第七章 ES高级搜索—聚集查询(下)
一、管道聚集
管道聚集不是直接从索引中读取文档,而是在其他聚集的基础上再进行聚集运算。所以管道聚集可以理解为是在聚集结果上再次做聚集运算,比如求聚集结果中多个桶中某一指标的平均值、最大值等。要实现这样的目的,管道聚集都会包含一个名为buckets_path的参数,用于指定访问其他桶中指标值的路径。buckets_ path参数的值由三部分组成,即聚集名称、指标名称和分隔符。
聚集名称与聚集名称之间的分隔符是“>”,而聚集名称与指标名称之间的分隔符使用“.”。 按管道聚集运算来源分类,管道聚集可以分为基于父聚集结果和基于兄弟聚集结果两类。前者使用父聚集的结果并将运算结果添加到父聚集结果中,后者则使用兄弟聚集的结果并且结果会展示在自己的聚集结果中。
1、基于兄弟聚集
其于兄弟聚集的管道聚集包括avg_bucket、max_ bucket、min_bucket、sum _bucket、 stats_bucket、extended_ stats_ bucket、percentiles_bucket七种。如果将它们名称中的bucket去除,它们就与本章前面介绍的部分指标聚集同名了。事实上,它们不仅在名称上接近,而且在功能上也类似,只是聚集运算的范围由 整个文档变成了另一个聚集结果。以avg_bucket为例, 它的作用是计算兄弟聚集结果中某一指标的平均值:
POST /kibana_sample_data_flights/_search?filter_path=aggregations
{
"aggs": {
"carriers": {
"terms": {
"field": "Carrier",
"size": 10
},
"aggs": {
"carrier_stat": {
"stats": {
"field": "AvgTicketPrice"
}
}
}
},
"all_stat": {
"avg_bucket": {
"buckets_path": "carriers>carrier_stat.avg"
}
}
}
}
例中,最外层包含有两个名称分别为carriers和all_stat的聚集,这两个聚集就是兄弟关系。 carries聚集是一个针对Carrier字段的terms聚集,Carrier字段保存的是航 班承运航空公司,所以这个聚集的作用是按航空公司将航班分桶。在这个聚集中嵌套了一个名为carrier_stat的聚集,它是一个针对AvgTicketPrice字段的stats聚集,会按桶计算票价的最小值、平均值等统计数据。

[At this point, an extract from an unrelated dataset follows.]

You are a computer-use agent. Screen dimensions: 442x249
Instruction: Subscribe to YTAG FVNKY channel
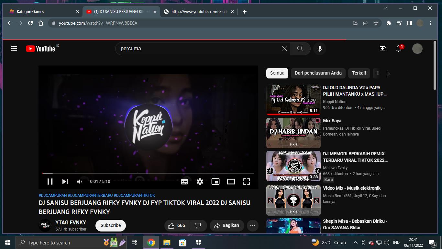(x=111, y=226)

all_ stat聚集则是一个avg_bucket管道聚集,在它的Path参数中指定了运算平均值的路径" carriers>carrier_stat.avg ",即从兄弟聚集中查找carrier_stat指标聚集,然后再用其中的avg字段参与平均值计算。 所以all_ stat这计算出来的是四个航空公司平均票价的平均值,实际上就是所有航班的平均票价。尽管示例针对avg_bucket管道聚集的检索,但使用其余六种基于兄弟的管道聚集的关键字值替换后,它们就变成了另一种合法的管道聚集了。
2、基于父聚集
基于父聚集的管道聚集包括moving_avg、moving_fn、bucket_script、bucket_selector、bucket_sort、derivative、cumulative_sum、serial_diff八种。
2.1、滑动窗口
moving_avg和moving_fn这两种管道聚集的运算机制相同,都是基于滑动窗口( Siding Window)算法对父聚集的结果做新的聚集运算。滑动窗口算法使用一个具有固定宽度的窗口滑过一组数据, 在滑动的过程中对落在窗口内的数据做运算。moving_avg管道聚集是对落在窗口内的父聚集结果做平均值运算,而moving_fn管道聚集则可以对落在窗口内的父聚集结果做各种自定义的运算。
由于moving_avg管道可以使用moving_fn管道聚集实现,所以moving_avg在Elaticearch版本6.4.0中已经被废止。由于使用滑动窗口运算时每次移动1个位置,这就要求moving_avg和moving_fn所在聚集桶与桶间隔必须固定,所以这两种管道聚集只能在histogam和date_histogam聚集中使用:
POST /kibana_sample_data_flights/_search?filter_path=aggregations
{
"aggs": {
"day_price": {
"date_histogram": {
"field": "timestamp",
"interval": "day"
},
"aggs": {
"avg_price": {
"avg": {
"field": "AvgTicketPrice"
}
},
"smooth_price": {
"moving_fn": {
"buckets_path": "avg_price",
"window": 10,
"script": "MovingFunctions.unweightedAvg(values)"
}
}
}
}
}
}
在示例中,最外层的父聚集day_price是1个date_histogam桶型聚集,它根据文档的timestamp字段按天将文档分桶。day_price聚集包含avg_price和smooth_price两个子聚集,其中avg_price聚集是一个求AvgTicketPrice字段在1个桶内平均值的avg聚集,而smooth_price则是一个使用滑动窗口做平均值平滑的管道聚集,窗口宽度由参数window设置为10,默认值为5。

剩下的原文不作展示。